I know you're wondering...did the blocking work miracles? The short answer is: yes. :)
I thought I'd let you see the finished (and modeled) Scarpetta before it went out to the world (i.e. was entered in the fair).
The good news is that when I tried it on, I could tell most of the problems I had with it pre-blocking had mostly disappeared.
1. The length hit just past my waist band,
I'm really happy with how the I-cord hem is sitting. I'm half-tempted to knit or twist up a little cord to thread through the rolled hem and tie on the outside. I wouldn't really pull it any tighter, but it might be a cute detail. The rolled hem just seems to be asking for it.
2. The sleeve length was shortened since I pulled aggressively to increase the width.
3. The underarm seam was stretched out enough that it no longer pulls up uncomfortably into my underarm. I still think it looks a little odd, though. You can see here just how high toward my shoulder it goes:
Another thing I struggled with while blocking was getting the collar to lay nicely. I first pulled it to the outside of the neck opening, but it wasn't working. When I re-examined the pattern pictures I noticed they blocked it to the inside of the neck opening.
I also thought that it was too small compared to what I want it to be, but I no longer think so. I don't think I would want it more open. So that is all good.
(I feel like I'm writing "Disaster averted" at every turn!)
This was a great knit. It was always an adventure since I was working with two colours and alternating every row. While working in the round, this is not a big deal. But once I was working back and forth (everything but the bottom part of the sleeves) I had to adapt everything. Because when you're alternating colours you can't knit a row, purl a row like you always do. Once you knit a row with colour A, your next colour (B) is at the "wrong" end. Fortunately, with cable needles, you can go back to the beginning of the row and knit it again with colour B to make your stripes work. Then you purl with A, then purl with B. On and on...knit, knit; purl, purl. But of course, the directions are written for knit, purl, knit, purl. This assumes you're working from a certain direction, and that the wrong or right side of the pattern is facing you on particular rows. Anyway, it keeps you on your toes, and I enjoyed it.

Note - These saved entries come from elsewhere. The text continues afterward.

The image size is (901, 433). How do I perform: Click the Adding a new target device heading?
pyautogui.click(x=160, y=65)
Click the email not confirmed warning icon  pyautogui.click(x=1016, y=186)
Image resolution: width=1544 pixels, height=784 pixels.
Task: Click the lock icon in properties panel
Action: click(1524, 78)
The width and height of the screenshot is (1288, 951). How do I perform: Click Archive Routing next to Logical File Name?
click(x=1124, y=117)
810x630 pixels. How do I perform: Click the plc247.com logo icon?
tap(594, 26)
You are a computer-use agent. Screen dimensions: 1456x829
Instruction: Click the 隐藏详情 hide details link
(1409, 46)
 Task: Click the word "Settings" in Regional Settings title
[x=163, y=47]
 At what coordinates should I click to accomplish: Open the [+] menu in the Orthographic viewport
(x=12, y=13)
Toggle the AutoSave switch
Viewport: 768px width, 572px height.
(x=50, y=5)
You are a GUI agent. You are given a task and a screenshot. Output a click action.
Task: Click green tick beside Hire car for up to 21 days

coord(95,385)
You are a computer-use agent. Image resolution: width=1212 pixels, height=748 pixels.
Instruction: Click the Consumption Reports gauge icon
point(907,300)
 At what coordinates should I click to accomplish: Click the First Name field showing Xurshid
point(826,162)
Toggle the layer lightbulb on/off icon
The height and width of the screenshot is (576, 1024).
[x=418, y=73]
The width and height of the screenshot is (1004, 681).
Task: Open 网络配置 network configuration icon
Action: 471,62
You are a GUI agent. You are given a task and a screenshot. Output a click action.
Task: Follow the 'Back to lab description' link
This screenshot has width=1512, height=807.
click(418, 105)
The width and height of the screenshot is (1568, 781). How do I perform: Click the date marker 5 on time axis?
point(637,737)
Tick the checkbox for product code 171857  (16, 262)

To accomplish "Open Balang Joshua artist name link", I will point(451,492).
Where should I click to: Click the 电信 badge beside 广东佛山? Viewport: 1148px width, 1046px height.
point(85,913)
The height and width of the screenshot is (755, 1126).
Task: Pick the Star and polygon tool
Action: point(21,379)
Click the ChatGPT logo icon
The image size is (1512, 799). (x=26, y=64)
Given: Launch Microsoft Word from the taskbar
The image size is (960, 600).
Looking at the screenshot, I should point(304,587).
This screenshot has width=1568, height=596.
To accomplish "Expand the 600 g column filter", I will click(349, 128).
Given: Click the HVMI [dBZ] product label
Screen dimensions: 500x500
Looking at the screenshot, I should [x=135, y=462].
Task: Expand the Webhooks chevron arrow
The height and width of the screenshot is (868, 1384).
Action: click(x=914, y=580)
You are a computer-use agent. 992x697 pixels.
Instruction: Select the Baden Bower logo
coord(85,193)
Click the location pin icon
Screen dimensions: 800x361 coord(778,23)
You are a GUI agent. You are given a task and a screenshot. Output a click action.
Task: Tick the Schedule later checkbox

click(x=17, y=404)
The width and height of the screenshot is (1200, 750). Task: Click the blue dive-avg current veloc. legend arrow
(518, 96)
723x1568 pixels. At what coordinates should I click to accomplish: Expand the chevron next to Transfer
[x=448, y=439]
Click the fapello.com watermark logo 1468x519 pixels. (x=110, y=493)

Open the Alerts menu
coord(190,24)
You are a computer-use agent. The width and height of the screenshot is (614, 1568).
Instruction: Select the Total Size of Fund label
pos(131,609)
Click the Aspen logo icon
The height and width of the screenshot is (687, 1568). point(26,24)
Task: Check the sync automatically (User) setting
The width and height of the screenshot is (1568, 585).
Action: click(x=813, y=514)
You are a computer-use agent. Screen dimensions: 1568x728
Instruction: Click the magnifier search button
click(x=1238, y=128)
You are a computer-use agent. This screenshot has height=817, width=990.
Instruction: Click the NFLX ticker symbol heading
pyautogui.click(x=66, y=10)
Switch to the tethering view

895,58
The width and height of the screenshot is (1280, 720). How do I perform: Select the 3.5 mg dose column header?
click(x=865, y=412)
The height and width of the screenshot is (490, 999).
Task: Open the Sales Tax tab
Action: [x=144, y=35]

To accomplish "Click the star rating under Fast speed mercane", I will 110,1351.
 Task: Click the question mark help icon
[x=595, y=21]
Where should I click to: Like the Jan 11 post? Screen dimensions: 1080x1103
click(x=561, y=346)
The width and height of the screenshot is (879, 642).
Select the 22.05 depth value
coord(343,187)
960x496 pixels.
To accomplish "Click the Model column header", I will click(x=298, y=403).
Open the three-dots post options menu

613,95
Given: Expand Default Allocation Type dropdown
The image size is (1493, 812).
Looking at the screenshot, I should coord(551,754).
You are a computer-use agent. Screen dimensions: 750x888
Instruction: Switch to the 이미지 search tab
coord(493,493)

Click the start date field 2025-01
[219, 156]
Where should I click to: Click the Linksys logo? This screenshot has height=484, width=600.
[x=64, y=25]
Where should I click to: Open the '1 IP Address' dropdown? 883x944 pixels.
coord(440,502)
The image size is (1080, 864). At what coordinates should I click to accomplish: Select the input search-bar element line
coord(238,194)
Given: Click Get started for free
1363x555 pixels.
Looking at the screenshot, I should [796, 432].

It's also funny to observe that I don't think I would ever buy a shirt in this colouring from the store. But I love to work with it...and then I get to wear it. I noticed the other day that it very much matches the Nutkin socks that I made a couple years ago. Apparently I like these colours more than I think I do.
Because I had so many issues with the fit, I measured my gauge after blocking to compare it to the given pattern gauge. (Something I never normally do.) My stitch gauge was very close: 27 sts/4" (pattern was 26). Although this is very close, if anything it would have made the length and the depth of the underarm a little shorter than prescribed.
My row gauge, on the other hand, was 44 rows/4" versus the pattern's 36! That is a big difference. This should have made my sleeves far too short (which, as I've said, they definitely are not), and affected the width of the shoulders and neckline. This is ameliorated, however, by the fact that the pattern prescribes knitting a certain number of "inches" rather than a certain number of rows. (As in most patterns, stitch gauge is more important than row gauge--not that row gauge isn't important, but usually less so.)
That's all I've got on this one. Hopefully I will enjoy wearing it. Thanks for coming along for the ride and for all of your encouraging words when things weren't going well!